To test the hypothesis that combined activity of (PDE3+PDE4) impacts on basal spontaneous SANC firing via regulation of cAMP/PKA signaling, we used phosphorylation of phospholamban (PLB) at Ser16 site as a marker of cAMP/PKA-dependent protein phosphorylation in SANC. Specific PDE3 inhibitor, cilostamide (Cil, 0.3 mkmol/L), or a PDE4 inhibitor, rolipram (Rol, 2 mkmol/L), increased PLB phosphorylation by 20%, but the combination of Cil+Rol increased PLB phosphorylation by 110%, an effect similar to that (140%) produced by broad spectrum PDE inhibitor IBMX. L-type Ca2+ current (ICa,L) ensures LCR existence, providing Ca2+ available for pumping in SR. Cil or Rol alone increased the amplitude of ICa,L by 60% and 4%, respectively, while (Cil+Rol) or IBMX increased ICa,L by 100%. Cilostamide increased the spontaneous SANC firing rate (perforated patch-clamp) by 20% (from 14813 to 17513 beat/min, n=8), while rolipram produced no acceleration of spontaneous firing at 2, 20 or 100 mkmol/L. Similar to IBMX, (Cil+Rol) increased the spontaneous SANC beating rate by 50% (from 1348 to 19711 beat/min, n=9), the effect was due to a marked increase in the LCR number, size and decrease in the LCR period that predicted the concomitant decrease in the spontaneous cycle length. When RyR were disabled by ryanodine and LCRs were abolished, both IBMX and (Cil+Rol) failed to accelerate DD rate or increase SANC firing rate indicating key role of Ca2+ cycling for PDE-dependent control of spontaneous beating. We conclude that both PDE3 and PDE4 regulate spontaneous SANC firing, and a crucial role of PDE4 is revealed only when PDE3 and PDE4 are concurrently inhibited. Thus, synergism of (PDE3+PDE4) suppresses basal cAMP/PKA-dependent PLB phosphorylation and reduces ICa,L amplitude to decrease RyR Ca2+ release, prolong the LCR period and limit the spontaneous SANC firing rate.

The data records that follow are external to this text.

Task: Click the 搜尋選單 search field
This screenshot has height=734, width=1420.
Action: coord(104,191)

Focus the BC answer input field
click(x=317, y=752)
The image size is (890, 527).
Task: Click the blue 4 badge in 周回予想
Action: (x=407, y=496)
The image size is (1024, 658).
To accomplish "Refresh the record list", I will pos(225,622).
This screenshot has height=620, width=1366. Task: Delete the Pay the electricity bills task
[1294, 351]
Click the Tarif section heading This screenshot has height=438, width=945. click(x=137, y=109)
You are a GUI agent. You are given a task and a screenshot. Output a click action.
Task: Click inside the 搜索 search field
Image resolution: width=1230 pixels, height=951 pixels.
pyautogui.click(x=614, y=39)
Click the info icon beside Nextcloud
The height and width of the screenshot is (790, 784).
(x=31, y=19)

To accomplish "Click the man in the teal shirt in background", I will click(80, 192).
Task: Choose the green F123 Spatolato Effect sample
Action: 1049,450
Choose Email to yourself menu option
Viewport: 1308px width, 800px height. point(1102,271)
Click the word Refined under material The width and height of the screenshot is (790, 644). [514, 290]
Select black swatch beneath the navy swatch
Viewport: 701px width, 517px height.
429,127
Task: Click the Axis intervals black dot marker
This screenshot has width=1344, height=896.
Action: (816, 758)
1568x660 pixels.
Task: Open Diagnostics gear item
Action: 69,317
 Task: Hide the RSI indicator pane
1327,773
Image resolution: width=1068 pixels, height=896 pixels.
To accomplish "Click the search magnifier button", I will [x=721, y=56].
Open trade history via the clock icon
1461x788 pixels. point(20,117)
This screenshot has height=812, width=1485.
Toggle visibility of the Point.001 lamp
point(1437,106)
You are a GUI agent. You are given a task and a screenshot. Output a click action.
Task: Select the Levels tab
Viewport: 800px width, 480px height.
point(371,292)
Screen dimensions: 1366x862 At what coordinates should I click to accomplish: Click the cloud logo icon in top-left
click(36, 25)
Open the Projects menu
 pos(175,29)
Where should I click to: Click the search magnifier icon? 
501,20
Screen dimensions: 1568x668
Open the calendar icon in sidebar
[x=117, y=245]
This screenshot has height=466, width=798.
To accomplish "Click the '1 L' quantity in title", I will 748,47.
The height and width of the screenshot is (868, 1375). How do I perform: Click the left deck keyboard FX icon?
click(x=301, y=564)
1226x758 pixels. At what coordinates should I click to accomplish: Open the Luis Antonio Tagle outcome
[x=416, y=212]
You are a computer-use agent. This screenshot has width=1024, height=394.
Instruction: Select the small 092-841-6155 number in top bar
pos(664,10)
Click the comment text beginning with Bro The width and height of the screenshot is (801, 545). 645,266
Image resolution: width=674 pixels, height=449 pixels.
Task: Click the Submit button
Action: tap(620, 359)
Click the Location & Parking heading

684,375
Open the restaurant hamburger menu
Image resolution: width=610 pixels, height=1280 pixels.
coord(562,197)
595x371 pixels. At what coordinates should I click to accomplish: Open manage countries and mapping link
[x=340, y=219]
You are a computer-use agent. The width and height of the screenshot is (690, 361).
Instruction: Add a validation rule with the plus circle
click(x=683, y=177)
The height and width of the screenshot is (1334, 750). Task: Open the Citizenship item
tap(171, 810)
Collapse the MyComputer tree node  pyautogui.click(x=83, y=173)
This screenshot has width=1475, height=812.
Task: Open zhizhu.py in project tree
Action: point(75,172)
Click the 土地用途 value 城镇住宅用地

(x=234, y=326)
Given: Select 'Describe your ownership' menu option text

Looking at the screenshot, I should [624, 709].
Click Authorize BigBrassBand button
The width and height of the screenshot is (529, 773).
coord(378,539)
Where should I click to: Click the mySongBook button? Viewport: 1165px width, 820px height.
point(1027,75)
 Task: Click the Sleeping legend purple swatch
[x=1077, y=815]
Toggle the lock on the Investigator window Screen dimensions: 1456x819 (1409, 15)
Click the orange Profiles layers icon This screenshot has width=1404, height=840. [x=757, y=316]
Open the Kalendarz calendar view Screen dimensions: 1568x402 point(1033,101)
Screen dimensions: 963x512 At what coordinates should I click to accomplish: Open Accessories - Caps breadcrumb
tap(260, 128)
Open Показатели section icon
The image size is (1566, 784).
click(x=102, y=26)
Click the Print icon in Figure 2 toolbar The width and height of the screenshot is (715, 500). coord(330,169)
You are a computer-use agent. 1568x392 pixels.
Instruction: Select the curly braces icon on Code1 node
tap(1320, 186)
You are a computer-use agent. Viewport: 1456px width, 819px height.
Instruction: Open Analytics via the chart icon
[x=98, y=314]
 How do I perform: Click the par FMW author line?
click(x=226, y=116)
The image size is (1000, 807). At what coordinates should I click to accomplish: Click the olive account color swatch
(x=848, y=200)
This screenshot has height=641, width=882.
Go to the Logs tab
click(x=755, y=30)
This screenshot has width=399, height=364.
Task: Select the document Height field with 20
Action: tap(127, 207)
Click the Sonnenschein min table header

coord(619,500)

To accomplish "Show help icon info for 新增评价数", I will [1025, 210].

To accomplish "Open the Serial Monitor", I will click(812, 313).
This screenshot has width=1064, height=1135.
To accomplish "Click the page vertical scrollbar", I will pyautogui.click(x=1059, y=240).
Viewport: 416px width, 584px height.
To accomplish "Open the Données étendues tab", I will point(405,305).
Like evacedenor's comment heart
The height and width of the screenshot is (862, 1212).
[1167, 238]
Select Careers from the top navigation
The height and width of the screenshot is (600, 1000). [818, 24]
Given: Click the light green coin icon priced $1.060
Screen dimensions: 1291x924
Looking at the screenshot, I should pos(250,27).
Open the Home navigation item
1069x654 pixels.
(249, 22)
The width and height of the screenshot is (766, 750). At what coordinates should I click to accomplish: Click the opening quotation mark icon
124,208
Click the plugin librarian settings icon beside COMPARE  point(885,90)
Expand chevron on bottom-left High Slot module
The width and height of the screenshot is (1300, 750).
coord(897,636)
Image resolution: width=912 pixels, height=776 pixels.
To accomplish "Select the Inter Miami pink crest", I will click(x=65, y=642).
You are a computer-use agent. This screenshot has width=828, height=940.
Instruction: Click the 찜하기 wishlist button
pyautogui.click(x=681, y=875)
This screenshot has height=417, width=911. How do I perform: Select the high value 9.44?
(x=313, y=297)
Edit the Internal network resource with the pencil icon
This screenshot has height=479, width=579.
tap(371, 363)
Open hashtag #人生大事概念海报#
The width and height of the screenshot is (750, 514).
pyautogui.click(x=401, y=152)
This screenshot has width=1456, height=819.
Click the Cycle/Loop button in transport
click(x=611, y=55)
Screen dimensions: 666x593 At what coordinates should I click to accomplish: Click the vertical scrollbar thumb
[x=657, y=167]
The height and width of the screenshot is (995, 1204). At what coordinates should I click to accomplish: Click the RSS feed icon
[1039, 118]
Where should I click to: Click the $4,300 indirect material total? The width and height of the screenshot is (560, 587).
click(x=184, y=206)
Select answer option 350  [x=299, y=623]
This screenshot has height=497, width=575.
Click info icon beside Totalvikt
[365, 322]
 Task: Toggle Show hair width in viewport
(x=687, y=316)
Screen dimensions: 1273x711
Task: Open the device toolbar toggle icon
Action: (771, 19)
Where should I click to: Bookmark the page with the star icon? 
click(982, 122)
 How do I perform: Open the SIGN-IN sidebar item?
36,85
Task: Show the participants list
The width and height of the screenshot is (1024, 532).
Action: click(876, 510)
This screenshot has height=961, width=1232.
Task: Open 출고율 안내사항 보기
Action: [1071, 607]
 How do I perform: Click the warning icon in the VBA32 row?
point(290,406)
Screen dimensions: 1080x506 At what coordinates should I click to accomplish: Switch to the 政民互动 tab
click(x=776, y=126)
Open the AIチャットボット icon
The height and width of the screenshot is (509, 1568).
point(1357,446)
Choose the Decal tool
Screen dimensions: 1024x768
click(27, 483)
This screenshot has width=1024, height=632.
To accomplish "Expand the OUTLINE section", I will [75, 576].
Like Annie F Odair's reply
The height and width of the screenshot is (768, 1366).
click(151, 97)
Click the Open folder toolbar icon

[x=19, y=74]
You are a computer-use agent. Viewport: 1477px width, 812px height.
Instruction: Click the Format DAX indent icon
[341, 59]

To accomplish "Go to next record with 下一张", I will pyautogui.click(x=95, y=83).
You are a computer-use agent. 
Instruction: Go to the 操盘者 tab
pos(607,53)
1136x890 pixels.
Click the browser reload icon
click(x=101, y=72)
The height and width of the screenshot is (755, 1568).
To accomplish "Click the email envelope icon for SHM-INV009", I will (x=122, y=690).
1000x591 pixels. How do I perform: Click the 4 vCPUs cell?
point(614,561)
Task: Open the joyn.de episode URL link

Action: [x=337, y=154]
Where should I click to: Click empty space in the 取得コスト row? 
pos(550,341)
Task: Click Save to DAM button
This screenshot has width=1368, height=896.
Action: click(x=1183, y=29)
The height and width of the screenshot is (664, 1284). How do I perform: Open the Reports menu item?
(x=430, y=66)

为了验证（PDE3+PDE4）联合活性通过调节cAMP/PKA信号影响基础自发SANC放电的假设，我们使用了磷酸蛋白（PLB）在Ser16位点的磷酸化作为SANC中cAMP/PKA依赖性蛋白磷酸化的标记。特异性PDE3抑制剂西洛胺（cilostamide, 0.3 mkmol/L）或PDE4抑制剂罗利普兰（rolipram, 2 mkmol/L）可使PLB磷酸化增加20%，但Cil+Rol联合使用可使PLB磷酸化增加110%，其效果与广谱PDE抑制剂IBMX相似（140%）。L型Ca2+电流（ICa，L）保证了LCR的存在，为sr提供了可泵送的Ca2+。Cil或Rol单独使ICa，L的幅度分别增加了60%和4%，而（Cil+Rol）或IBMX使ICa，L增加了100%。西洛他胺使SANC自发放电速率（穿孔膜片钳）增加20%（从14813到17513次/分钟，n=8），而罗利普兰在2、20和100 mkmol/L时没有加速自发放电。与IBMX相似，（Cil+Rol）使SANC自发心跳率提高了50%（从1348次心跳/分钟增加到19711次心跳/分钟，n=9），其效果是由于LCR数量和大小的显著增加以及LCR周期的减少，这预示着自发周期长度的减少。当RyR被ryanodine禁用和lcr被废除时，IBMX和（Cil+Rol）都不能加速DD速率或增加SANC放电速率，这表明Ca2+循环在pde依赖性的自发搏动控制中起关键作用。我们得出结论，PDE3和PDE4都能调节自发的SANC放电，只有当PDE3和PDE4同时被抑制时，PDE4的关键作用才会被揭示。因此，（PDE3+PDE4）的协同作用抑制了基础cAMP/ pka依赖的PLB磷酸化，降低了ICa，L振幅，减少了RyR Ca2+的释放，延长了LCR周期，限制了自发的SANC放电速率。